The Arab Spring, protests help but are not enough
18 Giugno 2011
When hearing the Arabs calling for democracy during the protests of the “Arab Spring”, we cannot help but associate the word “democracy” to the liberal model of government adopted by the West. In this immediate association lies a misconception that takes for granted the applicability of the concept of “popular sovereignty” to Islamic countries.
A fundamental trait for the establishment of a democracy as intended in the West is the separation of politics from religion, which obviously conflicts with the Islamic affirmation of God’s sovereignty. Despite the secular nature of the “Arab Spring”, the form of government and the cultural background of the countries overwhelmed by the protests make it practically impossible to completely dissociate religion from their political life. Are these Islamic countries really able to embrace democracy? And how far can democracy, as intended in the West, be applied to their context?
Democracy does not necessarily follow one model; after all, it is to the discretion of a State to choose to include, and to which extent, religious elements and norms in the government. But the clear cut between the two is essential.
Some analysts rule out the incompatibility of Islam with democratic concepts, especially considering that Islam bases its fundamentals on the Shari’a, which per se constitutes a set of rules and norms. But is that enough to make an Islamic country a democratic one? Can a country be considered such simply because it avails itself of a Constitution?
In terms of the Jurisdiction, the incompatibility is rather questionable; after all the Shari’a does contain concepts of “rule of the majority”, “mutual consultation” (Shura), “accountability of the leaders” (even if towards Allah and not its people), but is the cultural background of the Arab world that makes the difference.

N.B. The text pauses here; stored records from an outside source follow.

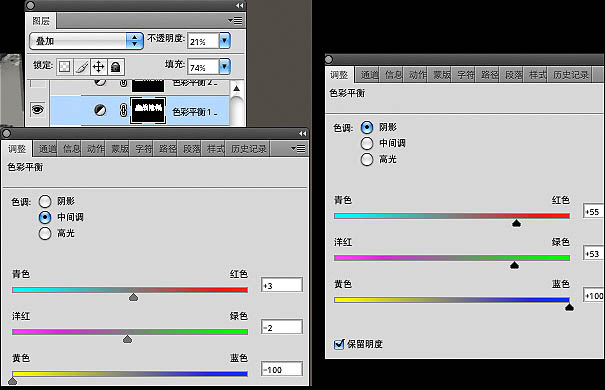Select 高光 radio in right color balance panel
Image resolution: width=605 pixels, height=390 pixels.
[x=367, y=159]
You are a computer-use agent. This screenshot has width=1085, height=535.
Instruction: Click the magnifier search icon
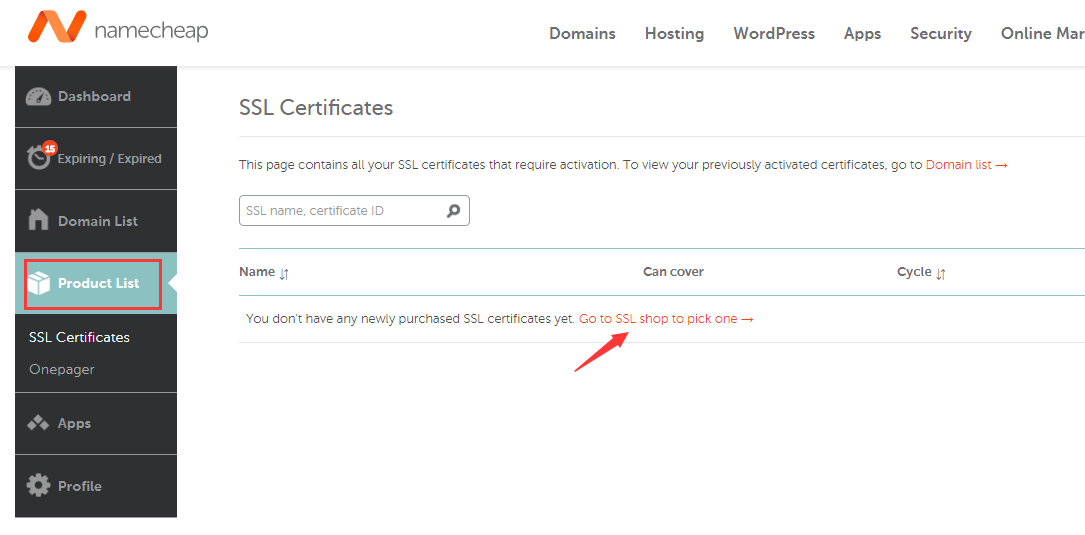(453, 211)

If we take a look at the Arab countries that are experiencing the so-called “Arab Spring”, like Egypt, Jordan, Morocco, Saudi Arabia, Syria, we notice that their Republican and Monarchical forms of government are united by the same element: the lack of a political culture and of a secular political class, something that could effectively lead the transition process from the current regime structure to a more democratic one.

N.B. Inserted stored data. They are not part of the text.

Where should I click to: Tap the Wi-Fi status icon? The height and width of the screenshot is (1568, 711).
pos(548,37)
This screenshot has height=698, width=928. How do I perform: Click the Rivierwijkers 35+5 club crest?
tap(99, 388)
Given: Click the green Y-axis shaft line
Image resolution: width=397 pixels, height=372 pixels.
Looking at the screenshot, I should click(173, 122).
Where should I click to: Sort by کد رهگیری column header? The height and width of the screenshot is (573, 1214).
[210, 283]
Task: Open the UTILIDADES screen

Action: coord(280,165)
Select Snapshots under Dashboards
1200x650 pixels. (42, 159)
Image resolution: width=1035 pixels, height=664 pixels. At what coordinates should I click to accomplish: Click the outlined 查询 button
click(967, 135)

The structure of the society also plays an important role: the absence of a political class is also the consequence of a tribal social configuration. In Jordan, for example, the Parliament has been traditionally run by tribal leaders, which are often elected by virtue of their wealth, rather than their political capabilities or the success obtained in free political competition.
Furthermore, this lack of a political class is also the result of the strong nationalism and of the need for national identity, which often leads to the discrimination of the minorities, which cannot find representation or recognition in the political structure of the state, and unfortunately to their isolation.
The risk is that in societies where the people lack organized representation, and there is no middle class in the social configuration, a forced separation of religion from politics creates a gap, a vacuum, that can easily open the way to political systems that have no sense of moral value. On the contrary, it may also happen that if leaders grant more democratic rights, for example freedom to vote for the representatives in the parliament, power might end up in the hands of the only opposition parties politically present in the region and well organized, as at the moment are the Islamic parties (such as the Islamic Action Font in Jordan and the Islamic Brotherhood in Egypt). In this case, the power would be shifted towards those political groups that base their policy on religious values and on Islamic law, rather than on secular democratic concepts. Would, therefore, more democracy, or a secular state, open the way for abuse of power?
The Arab leaders are currently facing a dilemma. The issue is not whether Islam and Democracy are compatible in their nature, but whether these leaders will successfully lay the foundations in their societies, for the democratic transition to take course. They will have to face more protests, be ready to give up on some of their power and compromise with their people, if they want to maintain their status.
History teaches us that Democracy is not something that can be donated by third parties, but it is a treasure for which people have to fight for; the margin of error to obtain this treasure is very limited. Uprisings are not enough to bring democracy into a culture, but to every process there has to be a beginning.
The writer works in the Middle East Faculty of the NATO Defense College in Rome and holds an MA in International Relations from LUISS University in Rome. The views expressed in this article are her own.